Gosh, I really feel for you, but I have not experienced what you and many others on this board are going through.
I pooh-poohed my pains and wrote them off as old age prior to my attack. After my attack, my husband has been nurturing, caring, and overly concerned to the point that he baby's me. Most of the time it bugs me that I feel that I am under a microscope with him and he is constantly asking me if "I'm allright" and wants to do everything for me.
I am not going to let him do everything for me - only when I ask for help. I used to be the dynamo in the house and in our relationship and now our roles are reversed. He has been on disability (injuries from being a beer delivery driver for 21 years) for the past 6 years and he is more concerned about me and I am the one more concerned about him.

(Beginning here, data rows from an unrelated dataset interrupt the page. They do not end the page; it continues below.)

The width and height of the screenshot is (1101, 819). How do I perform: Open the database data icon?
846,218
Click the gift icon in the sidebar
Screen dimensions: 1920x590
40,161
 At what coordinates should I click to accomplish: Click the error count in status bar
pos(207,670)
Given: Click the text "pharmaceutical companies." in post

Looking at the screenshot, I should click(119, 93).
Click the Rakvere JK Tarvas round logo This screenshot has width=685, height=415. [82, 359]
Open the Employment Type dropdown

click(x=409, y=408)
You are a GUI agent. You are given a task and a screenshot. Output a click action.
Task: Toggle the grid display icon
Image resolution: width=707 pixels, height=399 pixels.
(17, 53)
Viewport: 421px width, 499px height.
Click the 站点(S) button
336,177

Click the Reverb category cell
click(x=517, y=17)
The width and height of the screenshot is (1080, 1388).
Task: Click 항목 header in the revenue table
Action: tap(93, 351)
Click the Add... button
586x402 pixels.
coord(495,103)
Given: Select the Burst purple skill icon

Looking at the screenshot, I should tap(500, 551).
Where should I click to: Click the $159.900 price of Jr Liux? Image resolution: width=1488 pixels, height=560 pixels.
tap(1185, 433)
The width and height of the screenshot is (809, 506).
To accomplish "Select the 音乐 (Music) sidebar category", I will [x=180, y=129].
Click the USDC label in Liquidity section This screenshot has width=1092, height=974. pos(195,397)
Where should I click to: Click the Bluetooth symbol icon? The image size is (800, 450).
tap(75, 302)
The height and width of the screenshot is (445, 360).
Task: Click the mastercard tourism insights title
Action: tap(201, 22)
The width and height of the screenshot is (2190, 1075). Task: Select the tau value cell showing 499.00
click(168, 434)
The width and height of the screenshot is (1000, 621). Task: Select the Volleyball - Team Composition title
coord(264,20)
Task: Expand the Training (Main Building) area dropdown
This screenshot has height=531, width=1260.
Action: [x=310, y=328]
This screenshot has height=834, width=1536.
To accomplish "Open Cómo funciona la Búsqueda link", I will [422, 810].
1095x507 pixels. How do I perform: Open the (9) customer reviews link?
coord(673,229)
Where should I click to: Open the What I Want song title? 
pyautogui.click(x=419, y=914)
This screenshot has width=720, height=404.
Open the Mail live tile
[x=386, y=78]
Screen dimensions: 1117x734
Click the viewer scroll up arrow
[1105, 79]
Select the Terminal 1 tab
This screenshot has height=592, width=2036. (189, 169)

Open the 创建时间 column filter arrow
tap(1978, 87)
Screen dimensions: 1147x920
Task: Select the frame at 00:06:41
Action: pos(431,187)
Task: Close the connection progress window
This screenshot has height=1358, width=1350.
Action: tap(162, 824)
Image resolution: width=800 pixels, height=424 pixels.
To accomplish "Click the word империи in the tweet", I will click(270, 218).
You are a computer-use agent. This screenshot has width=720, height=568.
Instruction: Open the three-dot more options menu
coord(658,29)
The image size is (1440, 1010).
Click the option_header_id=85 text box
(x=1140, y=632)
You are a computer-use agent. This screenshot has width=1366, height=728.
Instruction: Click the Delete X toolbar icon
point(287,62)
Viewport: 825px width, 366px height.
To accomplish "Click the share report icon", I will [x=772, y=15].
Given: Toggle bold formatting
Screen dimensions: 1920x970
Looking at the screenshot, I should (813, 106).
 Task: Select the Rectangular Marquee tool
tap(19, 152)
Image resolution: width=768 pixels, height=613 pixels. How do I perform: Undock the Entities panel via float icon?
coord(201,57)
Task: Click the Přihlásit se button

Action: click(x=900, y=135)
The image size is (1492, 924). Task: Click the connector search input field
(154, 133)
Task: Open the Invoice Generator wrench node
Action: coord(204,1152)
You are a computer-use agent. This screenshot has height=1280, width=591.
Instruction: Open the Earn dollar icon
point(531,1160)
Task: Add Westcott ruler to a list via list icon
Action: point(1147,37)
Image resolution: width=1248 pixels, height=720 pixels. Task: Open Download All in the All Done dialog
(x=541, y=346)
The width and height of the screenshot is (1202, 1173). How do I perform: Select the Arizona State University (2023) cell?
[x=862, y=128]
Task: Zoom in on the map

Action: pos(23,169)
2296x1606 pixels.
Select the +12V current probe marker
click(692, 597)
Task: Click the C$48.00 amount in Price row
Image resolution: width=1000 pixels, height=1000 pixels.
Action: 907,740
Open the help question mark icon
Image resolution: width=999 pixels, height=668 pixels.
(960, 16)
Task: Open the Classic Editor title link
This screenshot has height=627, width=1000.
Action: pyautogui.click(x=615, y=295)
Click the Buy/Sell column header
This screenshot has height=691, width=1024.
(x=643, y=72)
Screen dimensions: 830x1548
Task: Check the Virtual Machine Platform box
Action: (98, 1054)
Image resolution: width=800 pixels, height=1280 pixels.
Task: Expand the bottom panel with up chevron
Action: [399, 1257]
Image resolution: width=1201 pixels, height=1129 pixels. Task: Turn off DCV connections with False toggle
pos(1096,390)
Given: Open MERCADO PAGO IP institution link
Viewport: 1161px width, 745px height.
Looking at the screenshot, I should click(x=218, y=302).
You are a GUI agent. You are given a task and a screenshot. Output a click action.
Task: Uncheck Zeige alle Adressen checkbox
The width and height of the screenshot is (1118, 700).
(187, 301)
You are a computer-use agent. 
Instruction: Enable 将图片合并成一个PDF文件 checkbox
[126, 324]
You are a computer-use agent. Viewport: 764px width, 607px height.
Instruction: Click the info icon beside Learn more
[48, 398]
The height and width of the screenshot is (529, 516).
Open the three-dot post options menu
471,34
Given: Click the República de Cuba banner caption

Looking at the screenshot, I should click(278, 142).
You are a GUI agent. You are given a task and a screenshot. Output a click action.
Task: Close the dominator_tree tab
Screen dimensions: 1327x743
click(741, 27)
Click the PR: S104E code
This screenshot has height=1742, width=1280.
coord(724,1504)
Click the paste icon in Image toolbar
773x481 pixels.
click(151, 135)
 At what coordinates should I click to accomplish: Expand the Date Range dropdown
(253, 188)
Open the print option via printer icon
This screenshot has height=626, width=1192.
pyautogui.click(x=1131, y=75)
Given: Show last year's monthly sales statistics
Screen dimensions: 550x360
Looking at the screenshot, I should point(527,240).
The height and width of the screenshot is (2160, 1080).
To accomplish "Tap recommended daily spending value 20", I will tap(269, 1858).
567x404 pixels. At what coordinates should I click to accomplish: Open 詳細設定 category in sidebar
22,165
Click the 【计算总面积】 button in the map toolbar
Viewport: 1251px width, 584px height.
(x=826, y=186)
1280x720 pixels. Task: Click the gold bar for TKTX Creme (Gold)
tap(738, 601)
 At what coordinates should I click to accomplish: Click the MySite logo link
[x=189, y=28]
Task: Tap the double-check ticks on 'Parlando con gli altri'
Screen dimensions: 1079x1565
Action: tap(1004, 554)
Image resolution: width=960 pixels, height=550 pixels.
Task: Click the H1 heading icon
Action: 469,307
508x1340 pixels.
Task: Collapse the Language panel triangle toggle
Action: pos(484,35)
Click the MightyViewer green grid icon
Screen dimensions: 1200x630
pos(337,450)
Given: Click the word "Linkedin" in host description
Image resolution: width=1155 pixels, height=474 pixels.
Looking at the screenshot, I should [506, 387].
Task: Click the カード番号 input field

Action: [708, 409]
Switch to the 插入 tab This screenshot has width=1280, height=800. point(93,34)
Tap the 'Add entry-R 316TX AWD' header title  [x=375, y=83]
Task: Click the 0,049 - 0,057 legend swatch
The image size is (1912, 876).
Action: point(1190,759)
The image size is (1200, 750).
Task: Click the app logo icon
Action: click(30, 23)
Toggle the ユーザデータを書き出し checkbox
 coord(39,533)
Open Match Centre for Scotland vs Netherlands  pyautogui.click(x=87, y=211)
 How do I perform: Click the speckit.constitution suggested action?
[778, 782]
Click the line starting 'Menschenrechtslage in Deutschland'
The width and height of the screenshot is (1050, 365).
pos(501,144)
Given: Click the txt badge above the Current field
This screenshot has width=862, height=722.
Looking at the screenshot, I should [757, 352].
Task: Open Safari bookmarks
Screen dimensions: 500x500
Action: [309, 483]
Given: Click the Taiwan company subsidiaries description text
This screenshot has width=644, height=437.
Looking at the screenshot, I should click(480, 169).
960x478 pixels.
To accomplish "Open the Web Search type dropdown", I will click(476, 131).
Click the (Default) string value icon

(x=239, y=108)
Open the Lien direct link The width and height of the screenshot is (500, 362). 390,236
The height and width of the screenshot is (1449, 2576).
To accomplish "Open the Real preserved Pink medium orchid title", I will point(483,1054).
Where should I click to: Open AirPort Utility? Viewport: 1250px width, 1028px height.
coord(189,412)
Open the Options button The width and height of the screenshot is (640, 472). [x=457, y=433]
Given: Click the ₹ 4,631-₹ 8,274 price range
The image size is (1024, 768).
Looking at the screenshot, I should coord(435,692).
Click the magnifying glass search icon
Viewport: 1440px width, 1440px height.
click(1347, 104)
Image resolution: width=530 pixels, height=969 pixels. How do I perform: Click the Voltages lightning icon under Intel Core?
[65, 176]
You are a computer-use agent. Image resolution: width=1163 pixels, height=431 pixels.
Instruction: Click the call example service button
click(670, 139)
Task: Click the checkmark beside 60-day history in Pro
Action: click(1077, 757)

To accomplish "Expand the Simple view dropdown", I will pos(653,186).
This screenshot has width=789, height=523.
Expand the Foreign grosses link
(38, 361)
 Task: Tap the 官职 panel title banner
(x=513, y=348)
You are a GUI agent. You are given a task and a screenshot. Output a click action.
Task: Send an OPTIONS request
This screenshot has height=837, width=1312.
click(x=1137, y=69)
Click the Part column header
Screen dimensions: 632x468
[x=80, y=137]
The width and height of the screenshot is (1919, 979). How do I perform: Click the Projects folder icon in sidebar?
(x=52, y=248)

I freaked him out really bad when I had my attack in the middle of the night and was totally useless for 5 weeks that he is in a panic that it will happen again. And now my mother is visiting and she is putting me under the same "microscope" and pressuring me to get answers.
I only have 2 lesions, but no dx. I called the National Multiple Sclerosis Society here in San Diego and asked for a referral to a local MS specialist since my own neuro does not want to see me unless my GP refers me to him.
I received a referral to a Dr. Jody Corey-Bloom, faxed all of my diagnostic tests to her (MRI, CAT scan, blood work) and hope that she will take me on as a new patient. I have read some of her research on the internet and am excited about meeting with her. I have never had evoked potential testing, MRI of the spine, or an LP. Not that I am looking forward to an LP and will have that be a last resort, but at least they can do the evoked potential.
My previous nuero could only tell me "I don't think you have MS". Well, if I don't have MS, then can you please tell me what I do have! It is my GP who believes that I do have MS.
I also took the advice of others on this board and picked up the CD's of my MRIs and my CAT scan films yesterday, so that I will be able to take them with me to a new neuro.
The "I don't know disease" just isn't cutting if for me anymore and would like to have a definite dx of something other than "demyelinating disease of unknown origin". However, even if I do get a dx, I am not so sure that I want to take the drugs.....
It is definitely a long journey through limboland, but at least I have proof that something is wrong due to the MRI results.
PS: I know this doesn't help much, but I used to be the kind of person your boyfriend is and while I was healthy, I could not stand so-called whining and complaining of aches and pains from any of my family members (kids or husband). Now on reflection, I wish I could have been kinder during their moments of need for sympathy.